Government adding fruits and vegetables to WIC moms' shopping lists
If you ever wondered what a shopping list designed by a political committee would look like, you need seek no more! And surprise! Veggies are good for kids!
Of course, so is canned tuna in oil ...and we have to reduce the amount of milk the little buggers get to insure they get their whole grains!
I don't know whether to be amused, amazed or pissed off at the never ending machinations of USDA lobbyists.
Of course, reporters and PR flacks are right up there with lobbyists: the WIC program is stated in the article to feed more than half the babies in the US, and reach 8 million people. According to the 2000 census there are some 19 million folks under the age of 5 in the population. Even assuming that all 8 million people referenced as being served by WIC are children (and some of them are assuredly women), that still doesn't add up to "half the babies in the US".
I think the correct question the reporter should have asked is "what age children does WIC serve?" Or, "who's a baby?" According to the program page:
The WIC target population are low-income, nutritionally at risk:
- Pregnant women (through pregnancy and up to 6 weeks after birth or after pregnancy ends).
- Breastfeeding women (up to infant’s 1st birthday)

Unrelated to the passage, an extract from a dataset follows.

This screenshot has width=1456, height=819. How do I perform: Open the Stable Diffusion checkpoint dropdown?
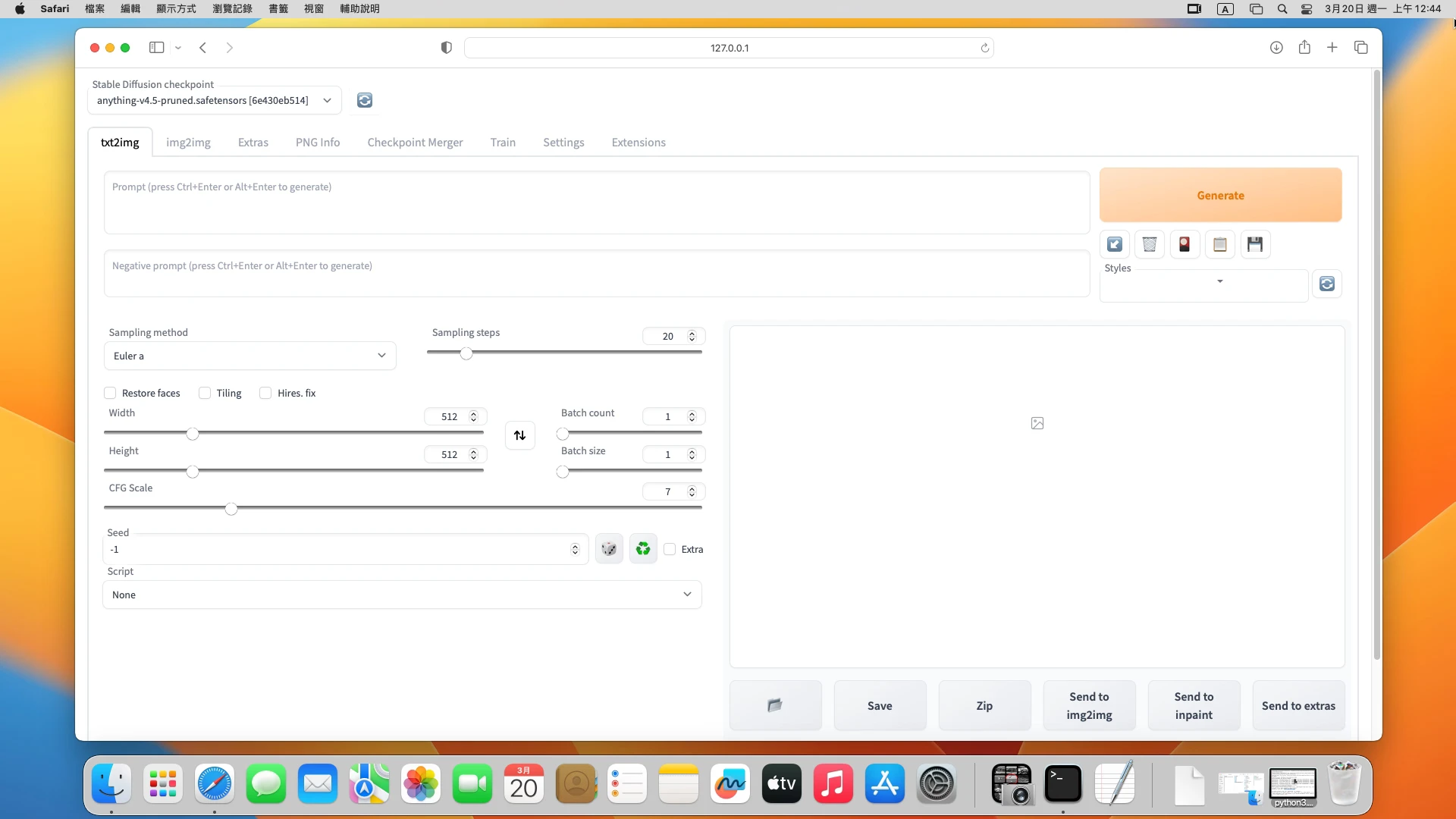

- Nonbreastfeeding postpartum women (up to 6 months after the birth of an infant or after pregnancy ends)
- Infants (up to 1st birthday). WIC serves 45 percent of all infants born in the United States.
- Children up to their 5th birthday.
So the program itself only claims to "serve" 45% of infants. I find that number amazing, because WIC is a Federal grant program, not an entitlement, and not all those eligible actually receive anything. I strongly suspect that the 45% may be the percentage of infants that are considered eligible. But anyway you cut the mustard, 45% is not more than half of anything, and 8 million is not more than half of 19 million.
Maybe they should add "Math for Dummies" to their shopping list at the Associated Press.
Fruits, vegetables and whole grains are being added to grocery lists for low-income mothers and children under a federal program that helps feed more than half the babies in the United States.